Gillett-Netting said Roll's ruling surprised and angered her.

"He was essentially saying they weren't children under Arizona law," she said. "They are children. They're real. They're his (Netting's) kids and he intended for me to have them."

The three judges of the 9th Circuit Court of Appeals agreed with Gillett-Netting. In the unanimous opinion of the court, Judge Betty B. Fletcher wrote that the natural or biological child of a person is, by definition, a dependent.

That their father is deceased should not bar them from being defined as dependent either, she wrote, because other children can be dependent on their deceased parents.

All courts in the nine states that fall under the 9th Circuit Court's jurisdiction must comply with the ruling, said Hagit Elul, lead attorney on the case and legal associate for the law firm, Hughes, Hubbard and Reeves, who represented the case with the Center for Reproductive Rights.

However, because the Social Security Act is based on state law, application from state to state might vary.

Still, according to Elul, the decision might influence the dozen or so cases across the country similar to Gillett Netting's. "The construction of the act could have a nationwide impact," Elul said.

Dr. Timothy Gelety, director for the Arizona Center for Reproductive Endocrinology and Infertility, called the ruling "very progressive."

"It's good for patients to know that society recognizes that there are laws now that protect them," he said.

The court wrote that, "developing reproductive technology has outpaced federal and state laws, which currently do not address directly the legal issues created by posthumous conception."

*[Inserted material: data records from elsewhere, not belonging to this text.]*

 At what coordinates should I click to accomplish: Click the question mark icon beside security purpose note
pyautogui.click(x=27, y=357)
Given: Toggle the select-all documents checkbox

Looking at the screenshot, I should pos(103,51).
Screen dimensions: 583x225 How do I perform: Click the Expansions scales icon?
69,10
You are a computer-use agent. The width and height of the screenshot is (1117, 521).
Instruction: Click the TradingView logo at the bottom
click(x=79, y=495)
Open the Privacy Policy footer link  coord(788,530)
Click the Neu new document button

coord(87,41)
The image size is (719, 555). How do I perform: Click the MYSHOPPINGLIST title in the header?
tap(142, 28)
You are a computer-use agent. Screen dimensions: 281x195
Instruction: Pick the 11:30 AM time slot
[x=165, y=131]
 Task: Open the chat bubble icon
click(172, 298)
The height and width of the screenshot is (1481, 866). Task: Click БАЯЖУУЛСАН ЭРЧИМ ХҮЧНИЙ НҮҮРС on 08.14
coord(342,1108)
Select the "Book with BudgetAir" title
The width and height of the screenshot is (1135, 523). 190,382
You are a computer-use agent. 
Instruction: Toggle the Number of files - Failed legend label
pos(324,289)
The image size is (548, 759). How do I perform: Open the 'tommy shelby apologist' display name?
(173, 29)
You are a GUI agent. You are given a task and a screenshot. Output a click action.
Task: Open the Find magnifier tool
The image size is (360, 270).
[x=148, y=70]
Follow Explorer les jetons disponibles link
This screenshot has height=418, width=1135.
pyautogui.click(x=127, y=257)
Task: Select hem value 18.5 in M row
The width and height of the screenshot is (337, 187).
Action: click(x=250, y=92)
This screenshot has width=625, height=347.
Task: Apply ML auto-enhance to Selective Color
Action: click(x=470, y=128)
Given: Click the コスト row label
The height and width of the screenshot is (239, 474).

Elul said the problem wasn't so much the content of state and administrative laws but the lower courts' interpretation of them.

"It's a matter of applying the law with flexibility," Elul said. "Laws can be workable."

Gelety said the ruling brings laws up to date not just with technology, but also with societal changes.

"As in-vitro fertilization becomes more common, the laws have to catch up to what is becoming more acceptable in society. That's what this case is really testing," said Gelety, who said he remembers when in-vitro fertilization was deeply controversial.

"Finally the Social Security system is catching up to technology and society. They're finally being pulled into the 21st century."

Elul said Gillett-Netting's years of persistence were driven by a desire to change Social Security's discriminatory policies.

"For her this issue was not about the money, it was about the principle - she wanted her children to be treated the same as every other child," Elul said. "When she found out her children were being discriminated against because of the way they were born, she was outraged by that, as any mother would be."

Gillett-Netting said the tangible results of the ruling are also well overdue, and the benefits will help the family economically.

"Being a UA employee, we don't really get raises," Gillette-Netting said. "We live from month to month on my salary. We don't live extravagantly. If they get sick and they both have to go to the doctor, that money comes straight from the food budget."

The twins' hobbies, ballet and ice hockey, are paid for by Gillett-Netting's father, she said. "This (ruling) will allow me to support my children."

Gillett-Netting estimated she would get several hundred dollars per month per child, as well as retroactive payments from the benefits she has yet to see in the past eight years.

Gillett-Netting said she was particularly bothered by the Social Security Administration's ad hoc policy, which failed to follow precedent. In the mid-90s, a woman from Tucson in a similar position was awarded benefits for her children; however, the administration failed to rule Gillett-Netting's case the same way.

"Even though I was in the same circumstances as her and from the same city, they said they didn't have to provide the benefits because they don't follow their own precedent."

Gillett-Netting said she hopes the ruling will change that policy, but is "hesitant" to get excited before the deadline to appeal passes.

Mark Lassiter, spokesperson for the Social Security Administration, said the decision is being reviewed by the Office of the General Council. He declined commenting on whether or not the administration will appeal until the review process is over.